Report every line from the following entries that contains the string "agent".

------ Data extract ------

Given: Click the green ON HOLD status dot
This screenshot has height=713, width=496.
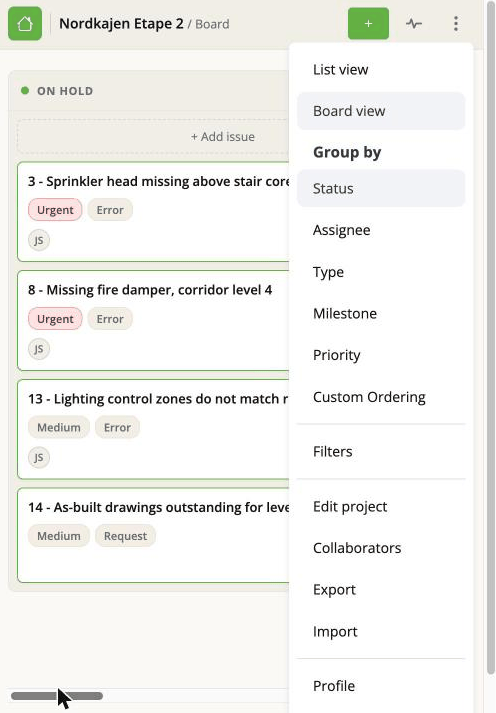Looking at the screenshot, I should click(x=25, y=90).
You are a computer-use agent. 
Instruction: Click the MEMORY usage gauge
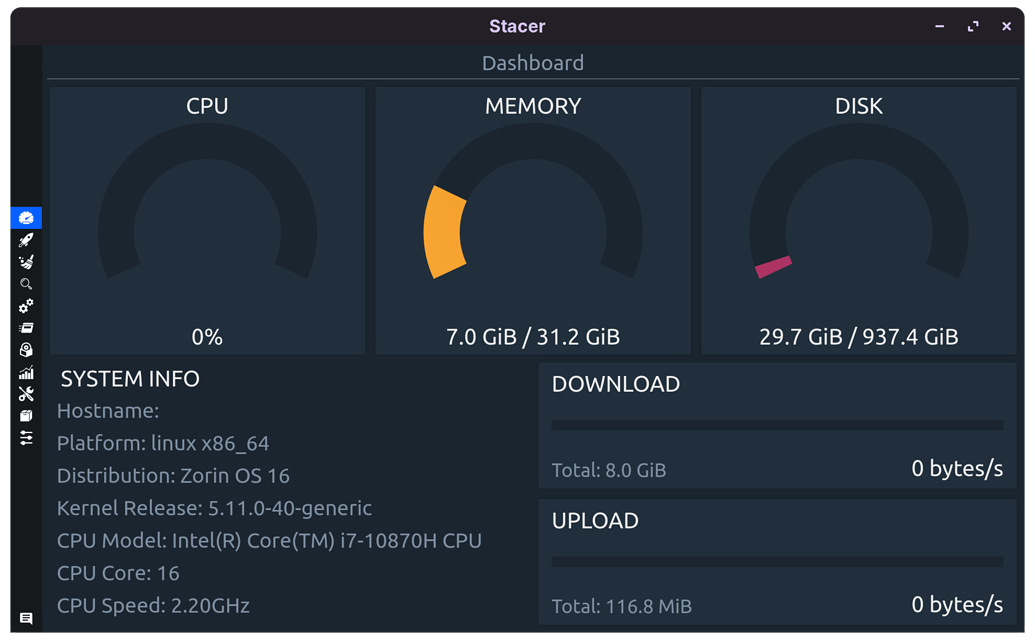533,220
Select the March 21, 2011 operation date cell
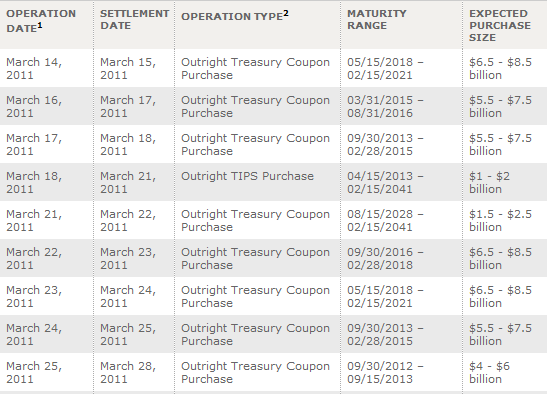 pyautogui.click(x=34, y=221)
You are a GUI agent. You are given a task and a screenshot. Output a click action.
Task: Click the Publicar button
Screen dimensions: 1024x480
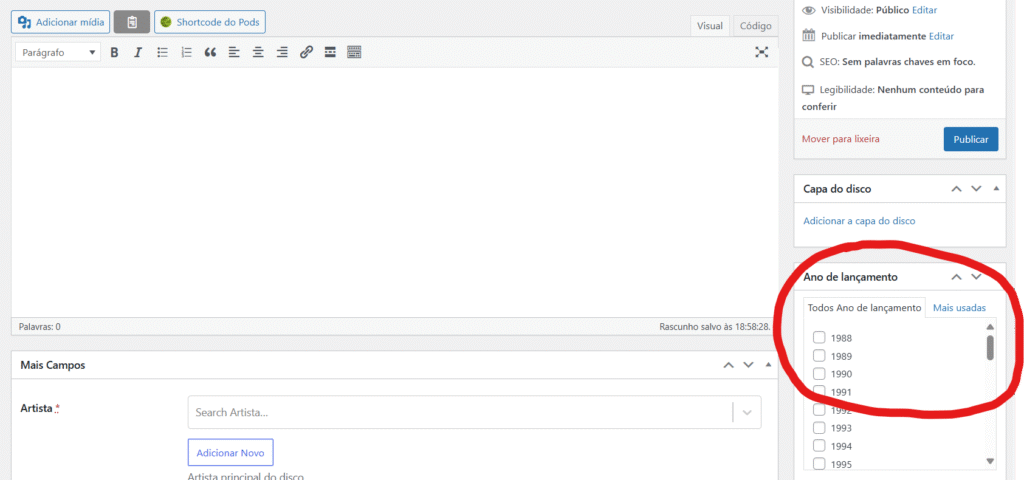tap(970, 139)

------

» **Exercise response**
You are a computer-use agent. 
You are a GUI agent. You are given a task and a screenshot. Output a click action.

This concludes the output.